_Supplied text_:
::::::::

As the name implies, the guiding principle behind type-based catchers is that
catchers should operated type-dependently. Instead of invoking catchers based
purely on an error's status code, a catcher will be invoked based on the type
of an error, if any. This requires a full revamp of the catch attribute,
including its syntax and semantics, a semantic change to the [Fairing] trait,
as well as minor changes to guard traits.

Second, and equally important, the default semantics of error catchers will be
changed so that if the type of an error value implements Responder, a
Response will be created directly from the error value.

Fairings

Fairings gain the ability to respond early to requests. The primary changes to
the Fairing trait are: the addition of a new associated type, Response, and
a modification of the on_request method:

type Result<R> = Result<Data, (Status, R)>;

pub trait Fairing: Send + Sync + 'static {
+   type Response: Error = !;

    ...

::::::::

_Problems_:
1. Answer these questions from the text on type-based catchers, putting each answer on its own line and marking them (a), (b) and (c):
(a) Besides the catch attribute and the Fairing trait, what will receive minor changes?
(b) If the type of an error value implements Responder, what will be created directly from that error value?
(c) Which method of the Fairing trait is modified?
2. In the text on type-based catchers, swap "status code" for "error code" and write out everything from "As the name" down to "to guard traits." with that one change.

::::::::

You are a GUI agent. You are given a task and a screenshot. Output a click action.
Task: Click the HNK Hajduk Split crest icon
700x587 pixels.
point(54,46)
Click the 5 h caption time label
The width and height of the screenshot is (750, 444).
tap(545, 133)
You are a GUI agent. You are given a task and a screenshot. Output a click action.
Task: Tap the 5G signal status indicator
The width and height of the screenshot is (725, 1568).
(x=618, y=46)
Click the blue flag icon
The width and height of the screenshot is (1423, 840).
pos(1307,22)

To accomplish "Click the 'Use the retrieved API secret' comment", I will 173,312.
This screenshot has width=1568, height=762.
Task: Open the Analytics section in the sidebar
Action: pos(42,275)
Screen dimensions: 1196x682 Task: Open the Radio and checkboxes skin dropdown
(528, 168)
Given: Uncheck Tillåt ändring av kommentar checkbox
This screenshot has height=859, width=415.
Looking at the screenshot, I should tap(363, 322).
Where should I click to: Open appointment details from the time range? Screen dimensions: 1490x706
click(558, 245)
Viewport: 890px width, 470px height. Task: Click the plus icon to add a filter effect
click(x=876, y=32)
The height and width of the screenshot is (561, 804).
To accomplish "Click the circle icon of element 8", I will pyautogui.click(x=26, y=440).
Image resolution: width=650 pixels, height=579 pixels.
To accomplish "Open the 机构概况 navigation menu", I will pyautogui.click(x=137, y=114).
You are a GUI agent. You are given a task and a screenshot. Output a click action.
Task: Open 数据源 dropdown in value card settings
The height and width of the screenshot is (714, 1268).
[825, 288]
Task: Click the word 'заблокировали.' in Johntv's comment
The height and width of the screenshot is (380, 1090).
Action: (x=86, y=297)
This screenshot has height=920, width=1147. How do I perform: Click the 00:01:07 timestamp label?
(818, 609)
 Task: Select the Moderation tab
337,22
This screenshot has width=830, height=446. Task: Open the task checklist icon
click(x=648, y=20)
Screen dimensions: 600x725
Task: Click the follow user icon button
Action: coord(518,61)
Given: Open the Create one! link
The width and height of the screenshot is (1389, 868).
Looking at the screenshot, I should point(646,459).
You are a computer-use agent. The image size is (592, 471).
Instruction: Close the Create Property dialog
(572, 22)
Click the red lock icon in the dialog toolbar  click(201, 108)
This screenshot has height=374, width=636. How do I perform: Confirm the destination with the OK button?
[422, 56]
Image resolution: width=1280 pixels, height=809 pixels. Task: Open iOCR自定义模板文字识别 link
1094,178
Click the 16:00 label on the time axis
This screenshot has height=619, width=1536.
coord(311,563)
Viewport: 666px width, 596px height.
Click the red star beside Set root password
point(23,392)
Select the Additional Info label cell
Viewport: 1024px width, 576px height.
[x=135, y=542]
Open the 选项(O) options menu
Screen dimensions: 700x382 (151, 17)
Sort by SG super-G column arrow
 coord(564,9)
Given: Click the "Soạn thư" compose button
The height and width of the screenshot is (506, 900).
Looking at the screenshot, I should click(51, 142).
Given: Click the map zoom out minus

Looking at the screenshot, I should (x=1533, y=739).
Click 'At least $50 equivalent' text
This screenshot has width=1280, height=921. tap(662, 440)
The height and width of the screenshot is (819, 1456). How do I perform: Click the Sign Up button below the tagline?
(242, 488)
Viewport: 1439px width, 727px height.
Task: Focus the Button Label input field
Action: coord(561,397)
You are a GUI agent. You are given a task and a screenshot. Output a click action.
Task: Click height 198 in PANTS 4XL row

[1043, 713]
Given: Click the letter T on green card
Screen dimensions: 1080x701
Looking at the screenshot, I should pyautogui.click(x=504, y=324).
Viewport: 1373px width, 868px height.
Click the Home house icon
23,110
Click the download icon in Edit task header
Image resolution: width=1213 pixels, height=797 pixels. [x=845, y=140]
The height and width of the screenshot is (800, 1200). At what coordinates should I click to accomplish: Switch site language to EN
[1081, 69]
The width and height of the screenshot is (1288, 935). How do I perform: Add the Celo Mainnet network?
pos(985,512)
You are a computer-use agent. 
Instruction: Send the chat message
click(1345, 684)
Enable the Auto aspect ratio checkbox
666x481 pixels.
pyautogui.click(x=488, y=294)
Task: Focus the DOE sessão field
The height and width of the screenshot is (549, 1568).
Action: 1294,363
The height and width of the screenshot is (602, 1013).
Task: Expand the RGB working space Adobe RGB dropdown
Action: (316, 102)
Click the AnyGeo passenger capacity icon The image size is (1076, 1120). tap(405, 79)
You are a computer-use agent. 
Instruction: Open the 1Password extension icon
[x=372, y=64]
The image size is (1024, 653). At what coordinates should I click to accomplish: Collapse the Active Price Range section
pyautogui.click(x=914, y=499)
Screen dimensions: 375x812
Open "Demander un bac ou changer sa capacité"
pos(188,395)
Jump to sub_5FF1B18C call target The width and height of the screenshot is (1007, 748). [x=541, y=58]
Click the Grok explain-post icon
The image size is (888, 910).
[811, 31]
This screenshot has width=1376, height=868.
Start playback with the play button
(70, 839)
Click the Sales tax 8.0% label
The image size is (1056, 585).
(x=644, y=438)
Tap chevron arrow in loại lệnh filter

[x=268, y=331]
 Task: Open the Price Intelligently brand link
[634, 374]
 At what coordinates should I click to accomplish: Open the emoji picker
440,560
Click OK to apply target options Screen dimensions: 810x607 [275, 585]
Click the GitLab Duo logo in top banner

::::::::

_Written answers_:
1.
(a) Guard traits.
(b) A Response.
(c) The on_request method.

2.
As the name implies, the guiding principle behind type-based catchers is that
catchers should operated type-dependently. Instead of invoking catchers based
purely on an error's error code, a catcher will be invoked based on the type
of an error, if any. This requires a full revamp of the catch attribute,
including its syntax and semantics, a semantic change to the [Fairing] trait,
as well as minor changes to guard traits.